— Avez-vous fini, cette fois ? demanda-t-elle, lorsque le journaliste et le photographe eurent établi un courant d’air pour chasser l’impalpable et âcre poussière qui prenait tout le monde à la gorge.
Les journalistes enfin se retiraient et, comme Caroline était venue sur le pas de la porte s’assurer de leur départ, Mirat gagna ses bonnes grâces en lui glissant quarante sous dans la main.
Eugénie Drapier rejoignait alors son mari :
— Il est impossible, expliqua-t-elle, de dîner dans la salle à manger, ce magnésium est une infection !
Léon Drapier haussa les épaules.
— Ils abusent !… Vraiment, ils abusent, ces journalistes !… Et cependant, on ne peut pas les envoyer promener, sans quoi ils imprimeraient des horreurs sur notre compte !…
En attendant que le dîner fut prêt, chacun des deux époux se replongeait dans sa lecture.
Léon Drapier étudiait un dossier, un important rapport qu’un inspecteur des finances avait fait sur la frappe des monnaies.
M me Drapier, à qui Caroline venait d’apporter les journaux du soir, jetait un rapide coup d’œil sur les feuilles qui venaient de paraître.
À peine avait-elle déployé l’une d’elles, qu’elle poussa un petit cri de surprise.
— Encore un drame ! fit-elle.
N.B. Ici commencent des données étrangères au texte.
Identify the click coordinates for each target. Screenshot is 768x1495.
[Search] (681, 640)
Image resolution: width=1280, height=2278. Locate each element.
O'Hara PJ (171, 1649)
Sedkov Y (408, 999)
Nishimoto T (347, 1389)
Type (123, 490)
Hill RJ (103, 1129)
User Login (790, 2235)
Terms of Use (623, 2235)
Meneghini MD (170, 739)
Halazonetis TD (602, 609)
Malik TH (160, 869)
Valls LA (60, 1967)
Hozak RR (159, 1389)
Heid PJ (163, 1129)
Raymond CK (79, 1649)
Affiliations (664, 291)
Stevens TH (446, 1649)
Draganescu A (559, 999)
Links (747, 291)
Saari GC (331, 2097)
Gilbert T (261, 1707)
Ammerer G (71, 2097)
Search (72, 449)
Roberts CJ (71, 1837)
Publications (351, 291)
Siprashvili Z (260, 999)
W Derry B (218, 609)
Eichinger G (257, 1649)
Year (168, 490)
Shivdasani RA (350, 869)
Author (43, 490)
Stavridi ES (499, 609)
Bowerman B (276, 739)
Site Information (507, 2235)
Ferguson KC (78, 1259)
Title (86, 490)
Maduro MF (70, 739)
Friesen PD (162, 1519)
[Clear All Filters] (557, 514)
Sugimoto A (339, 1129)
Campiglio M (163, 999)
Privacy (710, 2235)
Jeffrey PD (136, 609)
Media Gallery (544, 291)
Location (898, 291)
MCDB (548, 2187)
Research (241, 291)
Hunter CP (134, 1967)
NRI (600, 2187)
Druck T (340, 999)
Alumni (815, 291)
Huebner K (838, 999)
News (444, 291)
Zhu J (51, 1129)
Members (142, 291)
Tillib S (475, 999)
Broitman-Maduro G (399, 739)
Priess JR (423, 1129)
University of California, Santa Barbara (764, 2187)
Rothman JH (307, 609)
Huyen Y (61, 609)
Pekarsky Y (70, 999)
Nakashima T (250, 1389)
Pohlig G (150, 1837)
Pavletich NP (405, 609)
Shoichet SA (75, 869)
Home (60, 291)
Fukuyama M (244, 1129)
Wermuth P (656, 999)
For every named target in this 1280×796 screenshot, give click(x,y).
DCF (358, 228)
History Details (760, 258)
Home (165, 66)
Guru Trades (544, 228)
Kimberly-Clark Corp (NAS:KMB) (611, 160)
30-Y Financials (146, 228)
Une demi-mondaine qui s’est donné la mort, dit le journal. Oh suppose d’autre part qu’il s’agit peut-être d’un crime, en tout cas, ce serait une affaire mystérieuse…
Léon Drapier écoutait sa femme d’une oreille distraite.
— Ah ! ah ! fit-il, de qui s’agit-il donc ?
M me Drapier lisait :
— C’est une certaine fille Poucke, que l’on a trouvée étendue agonisante dans son appartement, un revolver à côté d’elle.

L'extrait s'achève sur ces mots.